**Supplied information:**
========================================

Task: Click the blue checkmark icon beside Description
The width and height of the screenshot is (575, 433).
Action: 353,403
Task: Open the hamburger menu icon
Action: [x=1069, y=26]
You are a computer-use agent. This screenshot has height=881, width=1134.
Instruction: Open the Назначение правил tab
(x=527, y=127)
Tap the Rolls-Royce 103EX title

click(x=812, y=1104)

========================================

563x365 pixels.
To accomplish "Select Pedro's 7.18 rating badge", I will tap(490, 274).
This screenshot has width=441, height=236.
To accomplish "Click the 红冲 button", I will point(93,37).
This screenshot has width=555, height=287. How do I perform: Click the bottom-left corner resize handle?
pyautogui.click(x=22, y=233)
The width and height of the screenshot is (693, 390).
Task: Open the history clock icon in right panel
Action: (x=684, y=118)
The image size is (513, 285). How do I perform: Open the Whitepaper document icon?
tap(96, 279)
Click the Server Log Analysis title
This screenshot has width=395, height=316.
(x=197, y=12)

========================================

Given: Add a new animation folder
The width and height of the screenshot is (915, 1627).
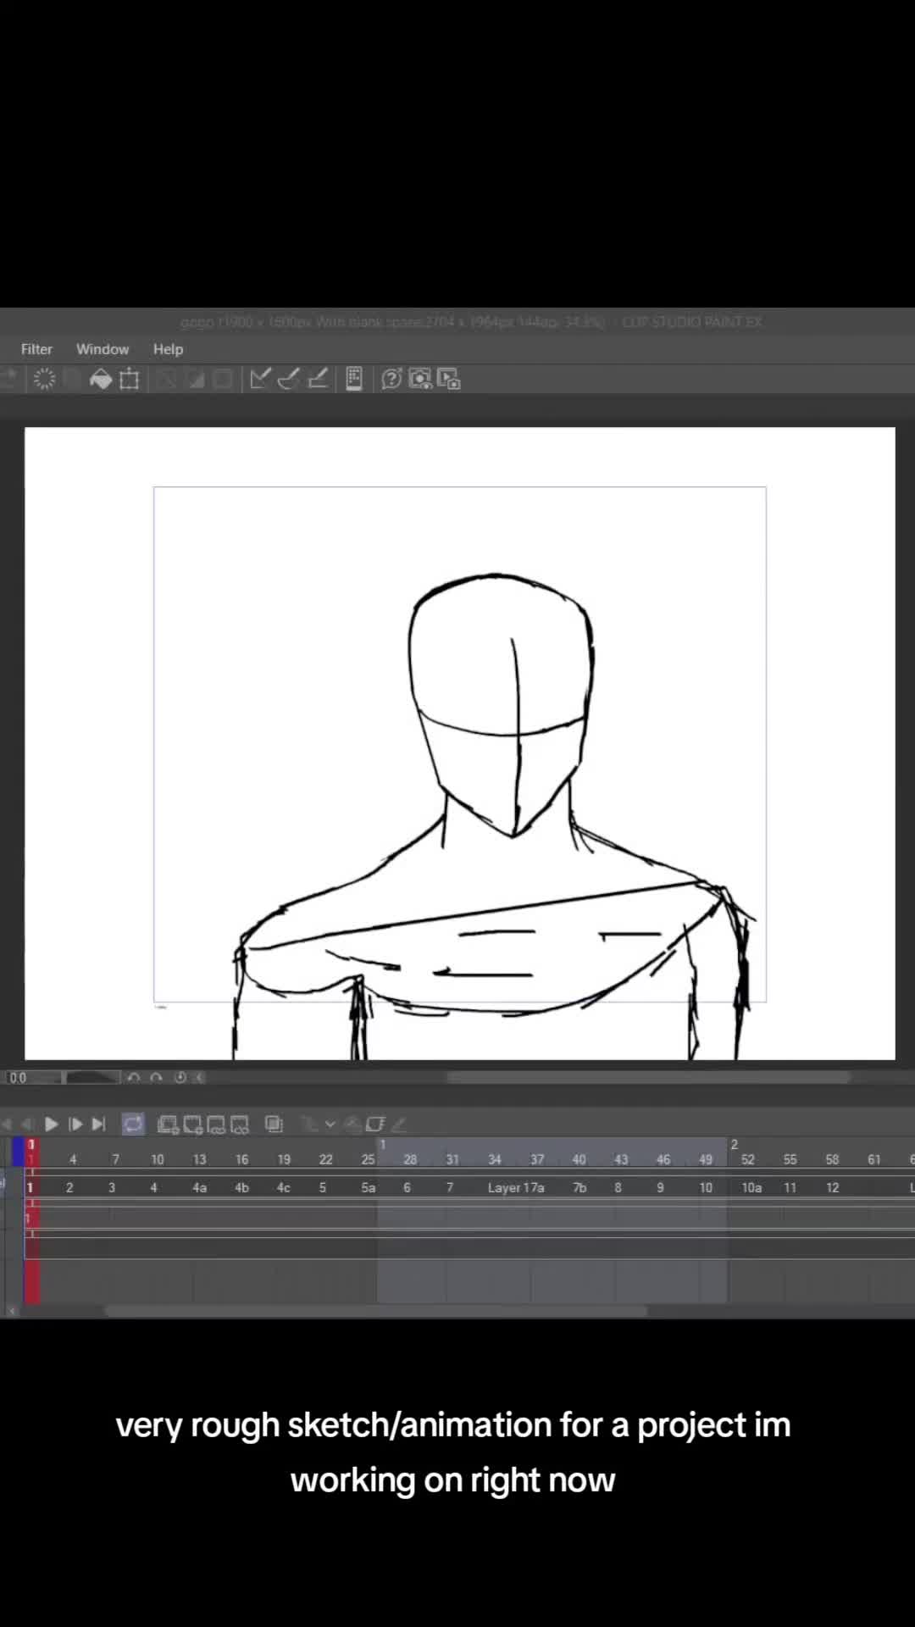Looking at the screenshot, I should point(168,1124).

========================================

**Exercise goal:** List every line in the rows above that contains the string "icon", copying each line in full. Case counts.

**Output of the task:**
Task: Click the blue checkmark icon beside Description
Task: Open the hamburger menu icon
Task: Open the history clock icon in right panel
The image size is (513, 285). How do I perform: Open the Whitepaper document icon?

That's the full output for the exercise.